***** Excerpted data

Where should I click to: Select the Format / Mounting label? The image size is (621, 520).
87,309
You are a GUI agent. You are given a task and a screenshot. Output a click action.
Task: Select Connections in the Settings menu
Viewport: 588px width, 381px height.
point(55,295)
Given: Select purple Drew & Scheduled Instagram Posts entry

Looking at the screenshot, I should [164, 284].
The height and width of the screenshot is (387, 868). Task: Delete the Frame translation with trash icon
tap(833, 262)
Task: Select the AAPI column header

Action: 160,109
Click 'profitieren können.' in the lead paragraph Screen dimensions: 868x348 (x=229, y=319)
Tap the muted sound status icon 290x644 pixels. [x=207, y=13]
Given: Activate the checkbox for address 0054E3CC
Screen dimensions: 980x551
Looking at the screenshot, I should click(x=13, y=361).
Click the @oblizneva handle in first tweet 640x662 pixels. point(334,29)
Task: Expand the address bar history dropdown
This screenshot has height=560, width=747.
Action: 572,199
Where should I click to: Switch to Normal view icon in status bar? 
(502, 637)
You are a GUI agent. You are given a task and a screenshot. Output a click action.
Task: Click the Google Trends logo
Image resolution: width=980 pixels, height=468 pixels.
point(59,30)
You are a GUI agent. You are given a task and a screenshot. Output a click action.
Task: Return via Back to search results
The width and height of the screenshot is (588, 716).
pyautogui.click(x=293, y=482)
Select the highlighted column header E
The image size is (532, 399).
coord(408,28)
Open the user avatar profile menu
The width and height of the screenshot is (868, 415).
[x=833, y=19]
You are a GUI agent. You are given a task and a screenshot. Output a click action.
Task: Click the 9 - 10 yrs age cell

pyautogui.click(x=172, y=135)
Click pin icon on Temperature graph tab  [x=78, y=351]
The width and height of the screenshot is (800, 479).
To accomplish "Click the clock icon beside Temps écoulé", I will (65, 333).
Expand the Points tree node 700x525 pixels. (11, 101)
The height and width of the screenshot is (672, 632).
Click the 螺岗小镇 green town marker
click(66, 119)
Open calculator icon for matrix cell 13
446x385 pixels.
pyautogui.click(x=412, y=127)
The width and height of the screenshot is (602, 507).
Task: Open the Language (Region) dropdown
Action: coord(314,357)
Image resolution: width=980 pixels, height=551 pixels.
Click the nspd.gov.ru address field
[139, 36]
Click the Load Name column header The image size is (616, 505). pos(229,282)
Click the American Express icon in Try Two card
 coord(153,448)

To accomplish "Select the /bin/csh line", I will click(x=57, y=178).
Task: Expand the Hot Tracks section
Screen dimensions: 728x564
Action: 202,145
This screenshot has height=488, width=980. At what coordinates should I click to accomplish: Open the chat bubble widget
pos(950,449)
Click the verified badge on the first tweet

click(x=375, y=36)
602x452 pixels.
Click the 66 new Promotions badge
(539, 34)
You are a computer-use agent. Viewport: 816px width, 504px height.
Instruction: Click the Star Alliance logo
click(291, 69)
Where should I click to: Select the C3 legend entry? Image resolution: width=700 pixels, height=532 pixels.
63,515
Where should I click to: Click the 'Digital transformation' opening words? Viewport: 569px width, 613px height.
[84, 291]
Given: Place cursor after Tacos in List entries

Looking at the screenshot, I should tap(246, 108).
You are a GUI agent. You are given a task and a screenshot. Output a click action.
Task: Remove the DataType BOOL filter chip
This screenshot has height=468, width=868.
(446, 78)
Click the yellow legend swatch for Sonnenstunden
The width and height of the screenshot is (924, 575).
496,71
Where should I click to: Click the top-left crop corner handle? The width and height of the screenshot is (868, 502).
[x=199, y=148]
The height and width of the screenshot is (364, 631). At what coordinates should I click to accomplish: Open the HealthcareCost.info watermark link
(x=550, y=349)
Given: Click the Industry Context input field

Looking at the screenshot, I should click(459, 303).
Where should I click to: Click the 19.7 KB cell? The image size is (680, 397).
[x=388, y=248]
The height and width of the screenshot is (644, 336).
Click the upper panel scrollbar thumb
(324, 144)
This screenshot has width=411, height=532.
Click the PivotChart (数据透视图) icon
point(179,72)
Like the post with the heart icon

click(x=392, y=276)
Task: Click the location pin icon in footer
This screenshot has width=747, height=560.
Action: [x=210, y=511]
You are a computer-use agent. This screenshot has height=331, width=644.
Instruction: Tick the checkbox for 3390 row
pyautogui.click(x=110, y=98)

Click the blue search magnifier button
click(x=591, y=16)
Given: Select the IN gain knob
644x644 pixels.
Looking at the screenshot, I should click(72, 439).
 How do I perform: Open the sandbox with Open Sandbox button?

**********

Nothing may be left out or altered: reproduce the complete listing.

Where should I click to: Select the Format / Mounting label? The image size is (621, 520).
87,309
You are a GUI agent. You are given a task and a screenshot. Output a click action.
Task: Select Connections in the Settings menu
Viewport: 588px width, 381px height.
point(55,295)
Given: Select purple Drew & Scheduled Instagram Posts entry

Looking at the screenshot, I should [164, 284].
The height and width of the screenshot is (387, 868). Task: Delete the Frame translation with trash icon
tap(833, 262)
Task: Select the AAPI column header

Action: 160,109
Click 'profitieren können.' in the lead paragraph Screen dimensions: 868x348 (x=229, y=319)
Tap the muted sound status icon 290x644 pixels. [x=207, y=13]
Given: Activate the checkbox for address 0054E3CC
Screen dimensions: 980x551
Looking at the screenshot, I should click(x=13, y=361).
Click the @oblizneva handle in first tweet 640x662 pixels. point(334,29)
Task: Expand the address bar history dropdown
This screenshot has height=560, width=747.
Action: 572,199
Where should I click to: Switch to Normal view icon in status bar? 
(502, 637)
You are a GUI agent. You are given a task and a screenshot. Output a click action.
Task: Click the Google Trends logo
Image resolution: width=980 pixels, height=468 pixels.
point(59,30)
You are a GUI agent. You are given a task and a screenshot. Output a click action.
Task: Return via Back to search results
The width and height of the screenshot is (588, 716).
pyautogui.click(x=293, y=482)
Select the highlighted column header E
The image size is (532, 399).
coord(408,28)
Open the user avatar profile menu
The width and height of the screenshot is (868, 415).
[x=833, y=19]
You are a GUI agent. You are given a task and a screenshot. Output a click action.
Task: Click the 9 - 10 yrs age cell

pyautogui.click(x=172, y=135)
Click pin icon on Temperature graph tab  [x=78, y=351]
The width and height of the screenshot is (800, 479).
To accomplish "Click the clock icon beside Temps écoulé", I will (65, 333).
Expand the Points tree node 700x525 pixels. (11, 101)
The height and width of the screenshot is (672, 632).
Click the 螺岗小镇 green town marker
click(66, 119)
Open calculator icon for matrix cell 13
446x385 pixels.
pyautogui.click(x=412, y=127)
The width and height of the screenshot is (602, 507).
Task: Open the Language (Region) dropdown
Action: coord(314,357)
Image resolution: width=980 pixels, height=551 pixels.
Click the nspd.gov.ru address field
[139, 36]
Click the Load Name column header The image size is (616, 505). pos(229,282)
Click the American Express icon in Try Two card
 coord(153,448)

To accomplish "Select the /bin/csh line", I will click(x=57, y=178).
Task: Expand the Hot Tracks section
Screen dimensions: 728x564
Action: 202,145
This screenshot has height=488, width=980. At what coordinates should I click to accomplish: Open the chat bubble widget
pos(950,449)
Click the verified badge on the first tweet

click(x=375, y=36)
602x452 pixels.
Click the 66 new Promotions badge
(539, 34)
You are a computer-use agent. Viewport: 816px width, 504px height.
Instruction: Click the Star Alliance logo
click(291, 69)
Where should I click to: Select the C3 legend entry? Image resolution: width=700 pixels, height=532 pixels.
63,515
Where should I click to: Click the 'Digital transformation' opening words? Viewport: 569px width, 613px height.
[84, 291]
Given: Place cursor after Tacos in List entries

Looking at the screenshot, I should tap(246, 108).
You are a GUI agent. You are given a task and a screenshot. Output a click action.
Task: Remove the DataType BOOL filter chip
This screenshot has height=468, width=868.
(446, 78)
Click the yellow legend swatch for Sonnenstunden
The width and height of the screenshot is (924, 575).
496,71
Where should I click to: Click the top-left crop corner handle? The width and height of the screenshot is (868, 502).
[x=199, y=148]
The height and width of the screenshot is (364, 631). At what coordinates should I click to accomplish: Open the HealthcareCost.info watermark link
(x=550, y=349)
Given: Click the Industry Context input field

Looking at the screenshot, I should click(459, 303).
Where should I click to: Click the 19.7 KB cell? The image size is (680, 397).
[x=388, y=248]
The height and width of the screenshot is (644, 336).
Click the upper panel scrollbar thumb
(324, 144)
This screenshot has width=411, height=532.
Click the PivotChart (数据透视图) icon
point(179,72)
Like the post with the heart icon

click(x=392, y=276)
Task: Click the location pin icon in footer
This screenshot has width=747, height=560.
Action: [x=210, y=511]
You are a computer-use agent. This screenshot has height=331, width=644.
Instruction: Tick the checkbox for 3390 row
pyautogui.click(x=110, y=98)

Click the blue search magnifier button
click(x=591, y=16)
Given: Select the IN gain knob
644x644 pixels.
Looking at the screenshot, I should click(72, 439).
 How do I perform: Open the sandbox with Open Sandbox button?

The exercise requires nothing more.